After four decades, Neuzeit has been retooled once again, and it is more a child of its age than ever before. Akira Kobayashi, Linotype’s Type Director, created the revised and updated Neuzeit Office in 2006. His greatest change was to retool the design to make its performance in text far more optimal. Additionally, he created companion oblique to help emphasize text.

Metrisch is new sans serif typefamily of seven weights plus seven italics uprights in each weights. The typefaces designed based on traditional geometric construction that have been built with letter size wider, the x-heights taller and short descender that almost proportioned with the basic letter shape. With little details added like clean vertical cuts on the terminals and optimized sharp corners that makes this fonts smooth and refined looks. It was represents the flavor of the most common humanist typefaces style and grotesk feels.

The weights comes from extra light to extra bold suitable to make display appearance, and the book and medium weights also works well as small/medium text sizes to accompany your design, such as editorial fashion magazine, solid headline, websites heading, poster, advertising, logo, signage, etc

Also, Metrisch type-family fully loaded with OpenType features such as some stylistic alternates, case-sensitive forms, fractions, small capitals,and another most common numerals features such as super & subscript, tabular & oldstyle figures, numerator-denominator, and has more extended latin diacritics characters.


There's a pleasing sense of symmetry to Cyrus Highsmith's creation for Font Bureau, with strong emphasis placed on the repeat and variation of counter shapes within the spacing between letters. The sans serif comes with seven weights in four widths, including compressed, condensed and extra condensed.


Knockout defies the Modernist canon, in order to reclaim one of typography’s great natural wildernesses: the American sans serif.

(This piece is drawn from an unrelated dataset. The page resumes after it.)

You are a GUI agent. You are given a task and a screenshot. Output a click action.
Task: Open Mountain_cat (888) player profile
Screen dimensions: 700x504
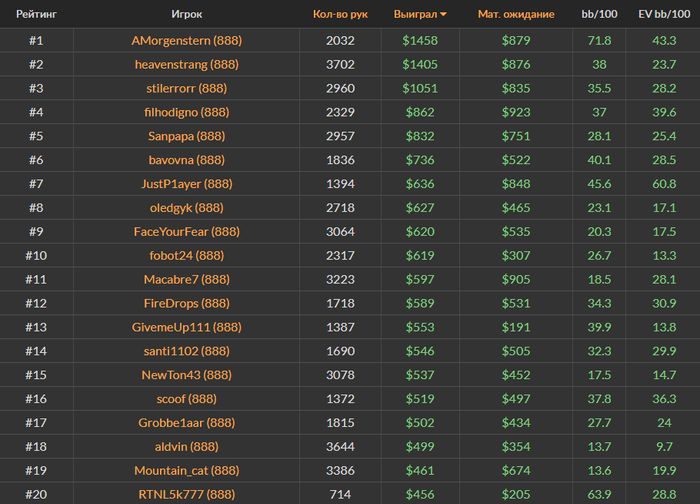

For more than a century before Helvetica, the sans serif landscape was dominated by unrelated designs. Gothic woodtypes in a dazzling array of proportions lived comfortably alongside anonymous foundry types, each design’s integrity the product of its autonomy. Because none of these faces were intended to relate to one another, none of their design characteristics were beholden to any external constraints: what worked for a supercondensed boldface need only work for that design, not also for the extrawide light face whose design afforded different possibilities and faced different challenges. This sort of “situational” approach to type design allowed for more varied and interesting designs, and it’s this approach that Knockout celebrates. With the functional benefits of a family that’s well-organized, and the visual appeal of styles that are individually designed, Knockout’s nine-width, four-weight family offers a range of voices that’s impossible to achieve with even the best Modernist sans serifs.

F.F. Good
 Sturdy and legible, a straight-sided sans serif
in the American Gothic tradition. The largest FontFont family ever!

Designed by Lukasz Dziedzic in 2007, 2010. Published by FontFont.